Im Fehlerfall wird das Cockpit dem Nacharbeitsband zugeführt. Gleichzeitig werden dem Werker auf einer Großbildanzeige die Fehlerpositionen an einem „digitalen“ Cockpit präsentiert.
Johnson Controls hat mit der neuen Anlage bislang positive Erfahrungen gesammelt. Vor allem die einfache und intuitive Bedienung des Vision-Systems ist für Herfried Winkenwerder ein entscheidender Punkt: „Bereits nach zwei Tagen Schulung konnten die Mitarbeiter mit dem System arbeiten und selbstständig neue Merkmale anlegen“, umschreibt der Projektleiter von Johnson Controls seine Eindrücke. Erfreulich sei auch, dass sich die im Vorfeld kalkulierten Kosteneinsparungen bestätigt haben.

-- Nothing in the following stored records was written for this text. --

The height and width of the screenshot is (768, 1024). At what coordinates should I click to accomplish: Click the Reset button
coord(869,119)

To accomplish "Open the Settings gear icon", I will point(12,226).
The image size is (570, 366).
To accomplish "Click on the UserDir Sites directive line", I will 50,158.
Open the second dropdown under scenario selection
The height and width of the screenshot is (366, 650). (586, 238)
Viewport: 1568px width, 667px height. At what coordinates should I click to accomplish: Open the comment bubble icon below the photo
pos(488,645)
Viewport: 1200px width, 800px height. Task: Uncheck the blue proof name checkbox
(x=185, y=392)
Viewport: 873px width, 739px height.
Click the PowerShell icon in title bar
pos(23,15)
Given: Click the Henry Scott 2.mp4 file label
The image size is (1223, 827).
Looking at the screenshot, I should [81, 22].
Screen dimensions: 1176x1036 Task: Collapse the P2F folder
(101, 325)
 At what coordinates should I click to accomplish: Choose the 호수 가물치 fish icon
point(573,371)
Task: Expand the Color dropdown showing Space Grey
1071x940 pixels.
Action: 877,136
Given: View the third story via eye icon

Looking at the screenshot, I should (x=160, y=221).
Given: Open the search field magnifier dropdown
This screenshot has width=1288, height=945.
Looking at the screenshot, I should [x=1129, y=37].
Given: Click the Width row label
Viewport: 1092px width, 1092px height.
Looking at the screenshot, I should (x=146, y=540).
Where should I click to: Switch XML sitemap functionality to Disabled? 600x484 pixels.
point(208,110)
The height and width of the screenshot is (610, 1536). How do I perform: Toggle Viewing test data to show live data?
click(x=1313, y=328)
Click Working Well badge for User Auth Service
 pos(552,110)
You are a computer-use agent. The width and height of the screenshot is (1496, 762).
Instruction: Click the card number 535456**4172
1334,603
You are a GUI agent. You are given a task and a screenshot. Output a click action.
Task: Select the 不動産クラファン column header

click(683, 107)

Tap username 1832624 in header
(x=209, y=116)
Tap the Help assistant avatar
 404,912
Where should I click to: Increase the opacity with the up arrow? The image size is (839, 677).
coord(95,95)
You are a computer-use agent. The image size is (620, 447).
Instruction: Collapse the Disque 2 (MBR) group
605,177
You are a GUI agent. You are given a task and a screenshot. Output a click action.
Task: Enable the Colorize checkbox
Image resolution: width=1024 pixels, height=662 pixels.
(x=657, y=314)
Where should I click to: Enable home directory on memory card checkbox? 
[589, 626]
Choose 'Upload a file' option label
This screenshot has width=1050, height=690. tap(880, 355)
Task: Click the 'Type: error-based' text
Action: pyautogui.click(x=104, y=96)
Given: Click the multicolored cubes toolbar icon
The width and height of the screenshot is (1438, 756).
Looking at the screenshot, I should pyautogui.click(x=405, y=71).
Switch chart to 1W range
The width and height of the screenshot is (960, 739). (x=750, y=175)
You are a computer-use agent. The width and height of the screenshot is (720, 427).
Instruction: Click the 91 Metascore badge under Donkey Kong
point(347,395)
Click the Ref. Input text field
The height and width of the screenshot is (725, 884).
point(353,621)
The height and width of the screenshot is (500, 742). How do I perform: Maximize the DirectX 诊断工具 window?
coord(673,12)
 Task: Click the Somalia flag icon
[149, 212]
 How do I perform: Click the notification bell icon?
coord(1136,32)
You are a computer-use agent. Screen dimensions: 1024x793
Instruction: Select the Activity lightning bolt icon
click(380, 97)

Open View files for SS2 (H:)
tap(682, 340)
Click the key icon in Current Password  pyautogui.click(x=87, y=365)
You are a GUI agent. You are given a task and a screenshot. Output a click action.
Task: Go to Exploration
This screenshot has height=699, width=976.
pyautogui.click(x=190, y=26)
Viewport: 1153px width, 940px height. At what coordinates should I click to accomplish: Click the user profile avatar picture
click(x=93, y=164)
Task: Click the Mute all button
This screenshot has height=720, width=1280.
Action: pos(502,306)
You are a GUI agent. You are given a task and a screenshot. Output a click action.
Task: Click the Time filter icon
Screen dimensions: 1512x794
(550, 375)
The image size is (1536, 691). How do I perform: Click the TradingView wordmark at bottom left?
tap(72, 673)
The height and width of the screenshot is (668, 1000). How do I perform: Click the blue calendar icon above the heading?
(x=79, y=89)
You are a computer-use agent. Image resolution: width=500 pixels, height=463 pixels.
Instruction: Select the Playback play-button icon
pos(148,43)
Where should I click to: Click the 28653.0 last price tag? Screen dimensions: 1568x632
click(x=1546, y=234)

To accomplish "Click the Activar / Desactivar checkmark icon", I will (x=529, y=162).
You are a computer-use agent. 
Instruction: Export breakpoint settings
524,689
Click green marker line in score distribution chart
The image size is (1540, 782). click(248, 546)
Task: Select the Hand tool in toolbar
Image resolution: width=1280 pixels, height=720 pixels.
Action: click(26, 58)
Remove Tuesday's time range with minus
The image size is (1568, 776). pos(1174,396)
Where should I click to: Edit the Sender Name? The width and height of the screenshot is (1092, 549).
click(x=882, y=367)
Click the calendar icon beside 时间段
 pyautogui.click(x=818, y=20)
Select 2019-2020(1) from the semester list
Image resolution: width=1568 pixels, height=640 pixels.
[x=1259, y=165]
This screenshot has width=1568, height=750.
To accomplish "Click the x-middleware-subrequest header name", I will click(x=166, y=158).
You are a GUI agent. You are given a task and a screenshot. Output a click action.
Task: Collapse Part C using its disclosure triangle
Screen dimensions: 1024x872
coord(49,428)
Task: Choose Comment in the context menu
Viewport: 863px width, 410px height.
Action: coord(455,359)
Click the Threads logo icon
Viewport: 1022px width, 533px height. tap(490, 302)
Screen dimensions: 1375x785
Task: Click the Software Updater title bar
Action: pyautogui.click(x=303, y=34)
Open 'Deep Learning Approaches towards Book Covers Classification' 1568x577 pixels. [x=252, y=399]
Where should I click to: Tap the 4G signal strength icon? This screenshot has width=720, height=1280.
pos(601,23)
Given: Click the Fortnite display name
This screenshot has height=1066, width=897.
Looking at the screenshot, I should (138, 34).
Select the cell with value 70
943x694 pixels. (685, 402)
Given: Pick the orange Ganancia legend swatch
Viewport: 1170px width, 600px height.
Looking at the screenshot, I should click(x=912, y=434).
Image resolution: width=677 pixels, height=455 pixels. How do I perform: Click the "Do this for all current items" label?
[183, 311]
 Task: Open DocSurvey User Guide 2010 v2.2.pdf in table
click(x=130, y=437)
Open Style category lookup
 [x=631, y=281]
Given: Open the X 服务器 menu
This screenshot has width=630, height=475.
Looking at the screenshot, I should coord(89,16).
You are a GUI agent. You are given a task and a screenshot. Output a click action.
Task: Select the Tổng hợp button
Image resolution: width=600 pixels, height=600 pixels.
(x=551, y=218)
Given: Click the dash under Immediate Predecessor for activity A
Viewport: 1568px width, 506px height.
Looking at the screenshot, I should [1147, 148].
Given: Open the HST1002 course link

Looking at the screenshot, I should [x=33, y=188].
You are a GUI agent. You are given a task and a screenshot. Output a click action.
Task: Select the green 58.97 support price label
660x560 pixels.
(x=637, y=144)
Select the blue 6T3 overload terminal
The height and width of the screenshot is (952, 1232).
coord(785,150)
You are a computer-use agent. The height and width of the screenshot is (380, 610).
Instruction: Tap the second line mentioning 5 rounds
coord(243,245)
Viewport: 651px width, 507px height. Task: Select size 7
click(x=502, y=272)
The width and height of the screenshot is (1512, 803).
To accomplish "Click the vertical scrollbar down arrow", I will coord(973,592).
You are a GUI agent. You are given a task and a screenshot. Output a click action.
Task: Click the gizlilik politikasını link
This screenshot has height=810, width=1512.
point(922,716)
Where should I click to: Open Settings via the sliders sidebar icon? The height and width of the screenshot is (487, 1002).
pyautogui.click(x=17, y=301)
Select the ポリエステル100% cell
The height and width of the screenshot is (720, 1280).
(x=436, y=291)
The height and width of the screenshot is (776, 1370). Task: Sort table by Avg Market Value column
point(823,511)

Andreas Tarnoki, Leiter Niederlassung Nord, VMT GmbH in Weinheim

Einrichten ohne Programmieren
Das Herz des Prüfsystems bei Johnson Controls ist die Bildverarbeitungs-Software von VMT. Das Produkt ist mittlerweile bei rund 500 Anwendern in der Automobil- und Zuliefererbranche im Einsatz und wurde über Jahre kontinuierlich weiterentwickelt. Großen Wert legten die Vision-Spezialisten aus Weinheim stets auf die Bedienerführung. Jeder Anwender sollte bereits nach wenigen Tagen in der Lage sein, Prüfungen eigenständig durchzuführen. Die Einrichtung des Systems erfolgt komplett über eine grafische Oberfläche ohne Programmierung. Dabei macht es für den Nutzer keinen Unterschied, ob er zum Beispiel eine Robotersichtführung oder eine Vollständigkeitsprüfung anlegen muss. Die prinzipielle Vorgehensweise bleibt immer die gleiche.